E. Aggregate Risks and Determination of Safety

    EPA determines whether acute and chronic dietary pesticide 
exposures are safe by comparing aggregate exposure estimates to the 
acute PAD (aPAD) and chronic PAD (cPAD). For linear cancer risks, EPA 
calculates the lifetime probability of acquiring cancer given the 
estimated aggregate exposure. Short-, intermediate-, and chronic-term 
risks are evaluated by comparing the estimated aggregate food, water, 
and residential exposure to the appropriate PODs to ensure that an 
adequate MOE exists.
    1. Acute risk. Using the exposure assumptions discussed in this 
unit for acute exposure, the acute dietary exposure from food and water 
to tolfenpyrad will occupy 63% of the aPAD for children 1-2 years of 
age, the population group receiving the greatest exposure.
    2. Chronic risk. Using the exposure assumptions described in this 
unit for chronic exposure, EPA has concluded that chronic exposure to 
tolfenpyrad from food and water will utilize 97% of the cPAD for 
children 1-2 years of age, the population group receiving the greatest 
exposure. There are no residential uses for tolfenpyrad.
    3. Short-and Intermediate-term risk. Short- and intermediate-term 
aggregate exposures take into account short- and intermediate-term 
residential exposures plus chronic exposures to food and water 
(considered to be background exposure levels).

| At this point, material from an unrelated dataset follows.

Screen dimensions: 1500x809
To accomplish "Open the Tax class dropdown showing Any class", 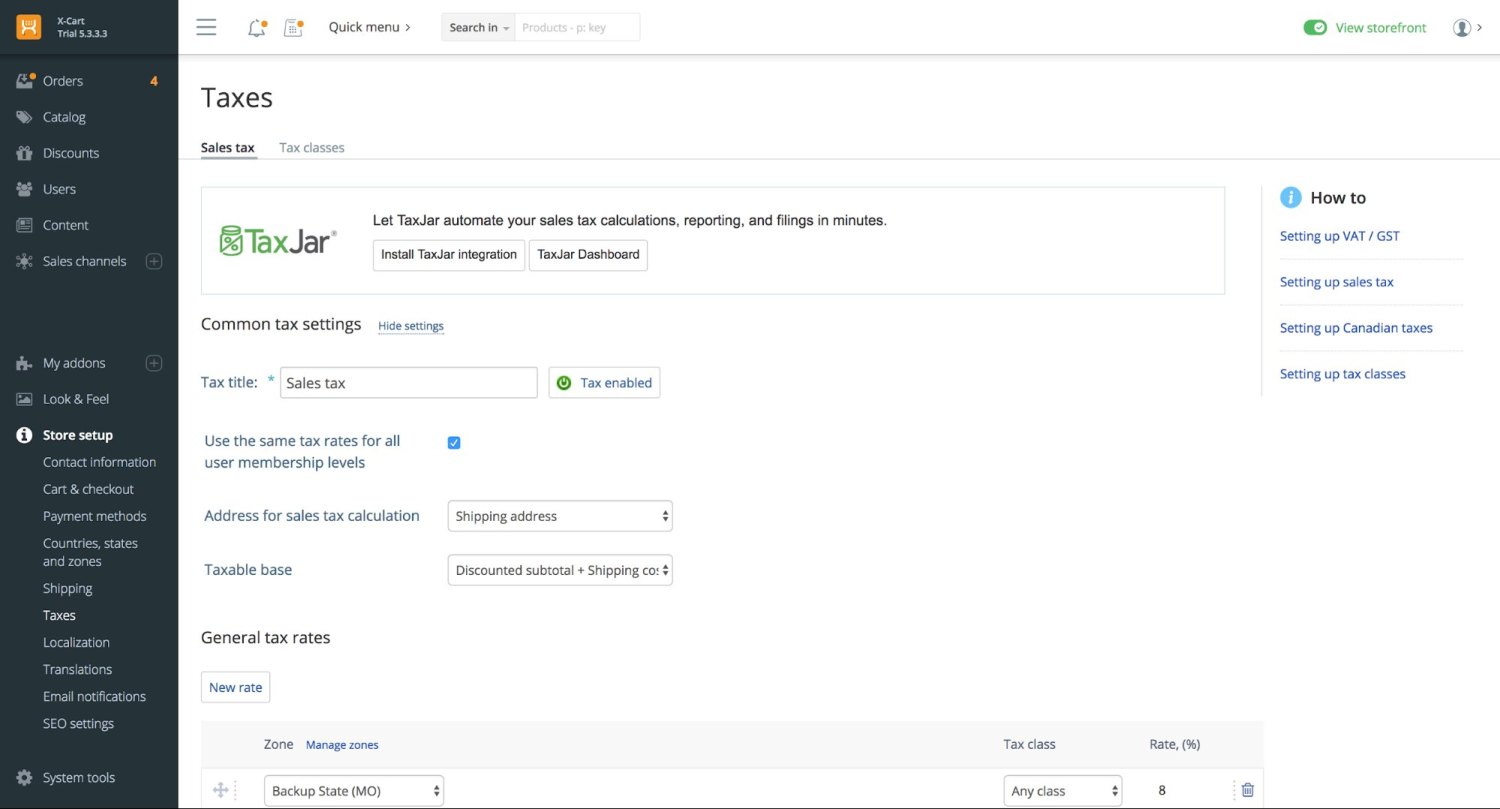I will coord(1063,790).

Short- and intermediate-
term adverse effects were identified; however, tolfenpyrad is not 
registered for any use patterns that would result in short- or 
intermediate-term residential exposures. Short- and intermediate-term 
risks are assessed based on short- and intermediate-term residential 
exposure plus chronic dietary exposure. Because there are no short- or 
intermediate-term residential exposures and chronic dietary exposure 
has already been assessed under the appropriately protective cPAD 
(which is at least as protective as the POD used to assess short- and 
intermediate-term risk), no further assessment of short- and 
intermediate-term risk is necessary, and EPA relies on the chronic 
dietary risk assessment for evaluating short- and intermediate-term 
risk for tolfenpyrad.
    4. Aggregate cancer risk for U.S. population. Based on the lack of 
evidence of carcinogenicity in two adequate rodent carcinogenicity 
studies, tolfenpyrad is not expected to pose a cancer risk to humans.
    5. Determination of safety. Based on these risk assessments, EPA 
concludes that there is a reasonable certainty that no harm will result 
to the general population, or to infants and children from aggregate 
exposure to tolfenpyrad residues.

IV. Other Considerations

A. Analytical Enforcement Methodology

    Adequate enforcement methodologies utilizing high-performance 
liquid chromatography method with tandem mass spectrometry detection 
(LC/MS/MS) is available for enforcement of tolfenpyrad residue 
tolerances in/on plant commodities (Morse Laboratories Analytical 
Method #Meth-183, Revision #2). For livestock, a method described in 
PTRL West Study No. 1841W is available. The livestock method adequately 
determines residues of tolfenpyrad and its metabolites, PT-CA, OH-PT-
CA, and PCA in milk, bovine meat, kidney, liver and fat. Residues are 
determined by LC/MS/MS analysis. These methods are adequate to enforce 
the tolerance expression.
    The method may be requested from: Chief, Analytical Chemistry 
Branch, Environmental Science Center, 701 Mapes Rd., Ft. Meade, MD 
20755-5350; telephone number: (410) 305-2905; email address: 

B. International Residue Limits

    In making its tolerance decisions, EPA seeks to harmonize U.S. 
tolerances with international standards whenever possible, consistent 
with U.S. food safety standards and agricultural practices. EPA 
considers the international maximum residue limits (MRLs) established 
by the Codex Alimentarius Commission (Codex), as required by FFDCA 
section 408(b)(4). The Codex Alimentarius is a joint United Nations 
Food and Agriculture Organization/World Health Organization food 
standards program, and it is recognized as an international food safety 
standards-setting organization in trade agreements to which the United 
States is a party. EPA may establish a tolerance that is different from 
a Codex MRL; however, FFDCA section 408(b)(4) requires that EPA explain 
the reasons for departing from the Codex level.
    The Codex has established an MRL for tolfenpyrad on potato at 0.01 
ppm. Due to crop group conversions, the established potato tolerance 
will be covered by Vegetable, tuberous and corm, subgroup 1C. 
Therefore, the Codex MRL for potato is harmonized with the U.S. 
tolerance for Vegetable, tuberous and corm, subgroup 1C at 0.01 ppm.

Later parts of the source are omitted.